Why is it considered a ploy in our case, when it is a worthy and normal endeavor when everyone else does the same?

Here’s a strange twist: A well-known American author, who prides herself of the protection of freedom and pluralism, is trying to deprive millions of Israeli music fans of their right to enjoy music.

Let’s admit: You do not think Israel has the right to be presented positively. You displayed your own inability to relate to Israel other than through the prism of the conflict with its neighbors.

Have you done anything about Syria? Ninety thousand dead, 1.5 million refugees. Full-blown civil war.

Israel, like many other places on Earth, experiences a variety of issues and challenges — some related to our society, others to the geopolitics of a changing region. Israel should not be viewed solely through the prism of its problems, nor should any other country.

Israel is a vibrant nation, with hard-working people who make the world a better place on a daily basis. Our legendary foreign minister, the late Golda Meir, was one of the first leaders to reach out to the “newly decolonized” nations of Africa immediately after their independence, to join hands in sharing our respective experiences as young nations.

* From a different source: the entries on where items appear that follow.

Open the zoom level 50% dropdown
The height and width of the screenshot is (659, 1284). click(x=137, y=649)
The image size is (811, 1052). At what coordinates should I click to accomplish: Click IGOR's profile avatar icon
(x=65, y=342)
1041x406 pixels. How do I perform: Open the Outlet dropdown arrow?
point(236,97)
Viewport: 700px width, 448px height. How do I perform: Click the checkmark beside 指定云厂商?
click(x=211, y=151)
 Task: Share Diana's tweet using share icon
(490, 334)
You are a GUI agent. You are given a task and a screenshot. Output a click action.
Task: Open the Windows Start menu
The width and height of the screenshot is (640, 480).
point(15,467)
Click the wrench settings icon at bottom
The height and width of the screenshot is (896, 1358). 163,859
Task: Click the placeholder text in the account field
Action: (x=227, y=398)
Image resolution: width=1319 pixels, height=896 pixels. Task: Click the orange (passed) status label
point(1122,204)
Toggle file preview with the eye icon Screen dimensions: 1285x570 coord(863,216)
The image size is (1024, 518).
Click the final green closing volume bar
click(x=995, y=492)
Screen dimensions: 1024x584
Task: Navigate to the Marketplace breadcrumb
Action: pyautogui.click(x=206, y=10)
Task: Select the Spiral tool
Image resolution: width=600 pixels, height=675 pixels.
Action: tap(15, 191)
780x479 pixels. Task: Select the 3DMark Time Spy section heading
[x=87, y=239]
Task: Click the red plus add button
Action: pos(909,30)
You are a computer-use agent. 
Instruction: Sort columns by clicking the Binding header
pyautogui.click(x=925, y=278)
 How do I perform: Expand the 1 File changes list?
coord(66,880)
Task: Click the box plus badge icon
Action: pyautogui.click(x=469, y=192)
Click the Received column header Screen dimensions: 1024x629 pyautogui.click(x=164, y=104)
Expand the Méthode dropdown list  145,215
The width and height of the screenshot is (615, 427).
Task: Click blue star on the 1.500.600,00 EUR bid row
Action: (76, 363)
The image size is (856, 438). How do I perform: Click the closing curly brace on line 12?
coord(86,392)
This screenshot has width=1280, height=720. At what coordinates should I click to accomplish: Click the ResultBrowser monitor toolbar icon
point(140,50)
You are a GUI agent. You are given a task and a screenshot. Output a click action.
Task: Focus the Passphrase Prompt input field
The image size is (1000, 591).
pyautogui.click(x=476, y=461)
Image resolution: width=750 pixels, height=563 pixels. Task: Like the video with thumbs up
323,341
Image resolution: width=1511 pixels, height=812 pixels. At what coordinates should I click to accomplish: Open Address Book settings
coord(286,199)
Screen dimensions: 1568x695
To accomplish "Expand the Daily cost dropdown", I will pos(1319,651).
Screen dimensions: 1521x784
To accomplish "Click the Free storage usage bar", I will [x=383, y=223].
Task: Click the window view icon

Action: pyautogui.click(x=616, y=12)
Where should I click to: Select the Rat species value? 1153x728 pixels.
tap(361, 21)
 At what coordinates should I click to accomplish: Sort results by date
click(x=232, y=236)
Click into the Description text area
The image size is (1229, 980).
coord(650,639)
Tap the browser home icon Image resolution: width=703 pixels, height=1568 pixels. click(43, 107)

Meir’s work and legacy still thrive all over the developing world, spreading the light that is Israel, and for the benefit of making people’s lives better.
This legacy was manifested not too long ago when Israelis from all walks of life received word of the earthquake in Haiti. In just a few hours, planes were packed with supplies and manpower to help in the relief efforts.Israel was one of the first countries to arrive in Haiti after the earthquake, and we immediately got to work in order toset up entire field hospitals, complete with pre-natal units, in the hardest hit areas.

While Israeli search-and-rescue teams went to the wreckage to look for survivors, our doctors were delivering new life and providing a new hope for survival. After the wreckage was cleared, teams of doctors and engineers traveled once again to Haiti to help with the efforts to rebuild.

We all know that there is a dire need in the world today for greater understanding and mutual respect between peoples and nations. Once we start excluding others unjustly and immorally, it can only serve to harm the greater good.

Let’s use our words carefully, to build bridges, not destroy them. To bring healing, not pain. Ms. Walker, Israel is a country of history and wonder, surprises and values.It is a source of light. Let it — and us all — shine.

Ido Aharoni is Israel’s consul general in New York.